Wyatt: We experiment with and talk about education courses that revolve around a theme; this has been a year of a theme, hasn't it? And there isn't a single discipline on campus that isn't connected in one way or another to this pandemic. So, it's kind of been the ultimate field trip. So, as we're coming to the close of this, Matt, let's circle back to this just a little bit and maybe you can talk a little bit about how your office has expanded. And I'm also really interested in how the online experience, developing the online experience, is supporting the face-to-face experience as we move into a far more technological world. How many people do you have in your office now?

McKenzie: So, we have…

Wyatt: You had four.

McKenzie: Yeah, we had four, and if you include me, we have 13.

Wyatt: Yeah.

MacLean: Plus students.

Wyatt: Plus students.

McKenzie: Yeah, not including student workers. So, the significant investment into online education prior to the pandemic actually put us in a really good position when this did happen.

Wyatt: And both for face-to-face and online.
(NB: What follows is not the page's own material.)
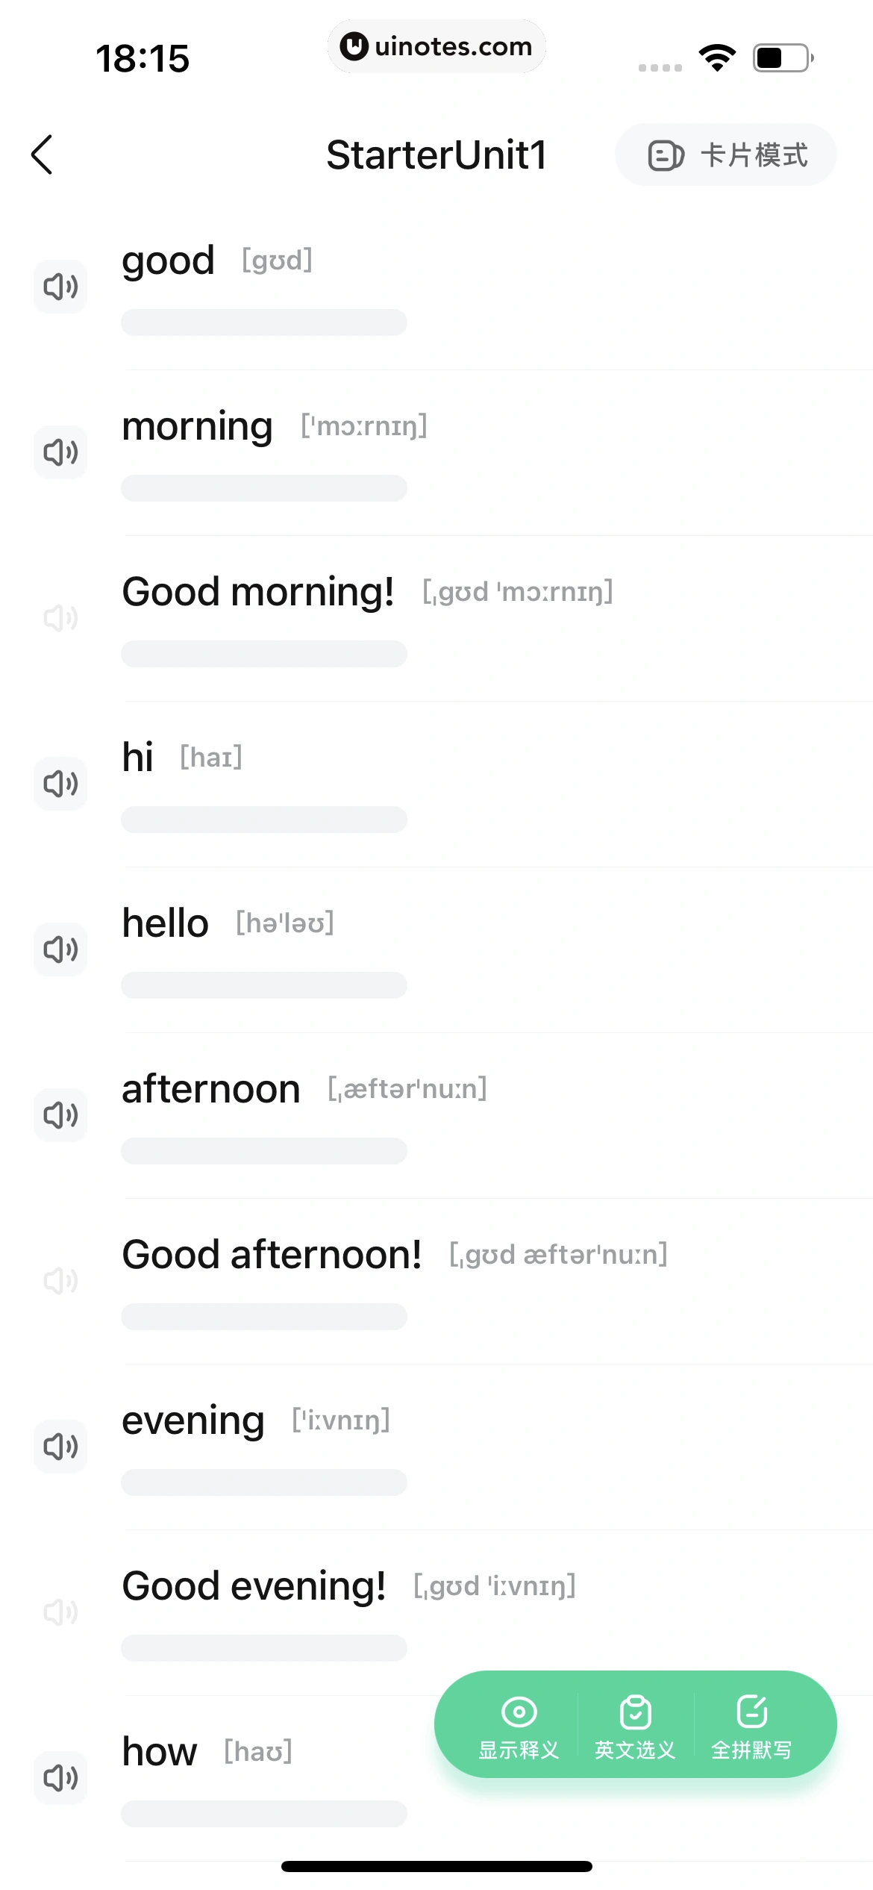Play pronunciation audio for "good"
873x1890 pixels.
tap(60, 287)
McKenzie: Yeah, we hope anyone that's using Canvas or comes to us and just says, "I want to know more about this…" I think one of the questions asked earlier was, "What's going to carry on past this pandemic?" One thing that will definitely continue on past this pandemic when I think about online education are tools like Flipgrid and things that remove just the text-based of online education. Flipgrid is a discussion tool, but Sylvia posts a video with her response to the question, and I post a video response directly to her video. And so, now it's not just this written text I have to read through, it's this video back-and-forth. And I'm teaching an ed tech course right now, and students have started just recording their own videos and posting those as the discussions, because they've become more comfortable with this idea that, "I can be on camera, I can verbalize my response just as well as I can type it." And so, I think things like that, tools like that, and engagement like that is going to continue on past this pandemic in online education well beyond the first few years afterwards.

Wyatt: Well, written communication skills and verbal communication skills are both enormously important.

McKenzie: They are.

Wyatt: And we've tended, in the past, to lean more on written than verbal. So, that helps us catch up with something. I wish that we could say that we were super smart and saw this coming when we moved your office from four full-time to 13 full-time people all in the space of a couple of months leading into the pandemic, but I think, Steve, we're just going to have to go with fortunate.

Meredith: Yeah. Well, it's good to be lucky. [Laughter] Sometimes you're good, sometimes you're lucky, and we'll take both.

Wyatt: We'll take both.

Meredith: You've been listening to Solutions for Higher Education, a podcast featuring Scott L Wyatt, the president of Southern Utah University in Cedar City, Utah. We've had as our guests in-studio Lynn Vartan, Matt Weeg, Matt McKenzie, Sylvia Bradshaw and Johnny MacLean, and these are all leaders from across campus who have been sharing with us their thoughts about where the university has thrived during the COVID pandemic. We are grateful to them for spending a little time with us, and grateful to you, our listeners. We'll be back again with another podcast soon. Thanks for listening, bye bye.